KPIs are game-wide, but the pillar of the game I am responsible for can impact several KPIs. When I get new data about how a feature or initiative has performed, it influences our decisions on how to further improve the feature. For example, if we think a game feature was going to influence D0 retention by +10% and after release it’s only up by +3%, we may decide to further improve a weak area of the feature or we may try a totally different feature.
In summary, I focus on impacting the KPIs that need the most love, or that leadership above me has determined need the most love. The key detail is how I can impact that. As an example, if I have a binary choice: an afternoon full of meetings where I am just listening in and barely contributing, versus an afternoon where I cancel non-critical meetings and write or review Specs that will impact KPIs, which should I choose? In this example it’s almost certainly option 2.

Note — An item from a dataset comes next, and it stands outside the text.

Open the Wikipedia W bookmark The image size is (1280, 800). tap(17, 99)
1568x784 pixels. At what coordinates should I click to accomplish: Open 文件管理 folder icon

Relationship building and discovery may be the highest impact. Maybe there’s a new leader I need to get to know; working well with them will make my product area successful, so I prioritize it. Or maybe it’s a new engineer on the team; giving them extra attention will make them feel welcome and then they’re more likely to love the job, grow, and stay, so I prioritize it. Product discovery is important to do regularly; playing competitive games, for example. When I realize it’s the most important thing to do, I prioritize it.
Some of the prioritization decisions are based on experience or judgment, but often times there’s data or an external factor that informs the right thing to do.
This is a long reply! Does this answer your question?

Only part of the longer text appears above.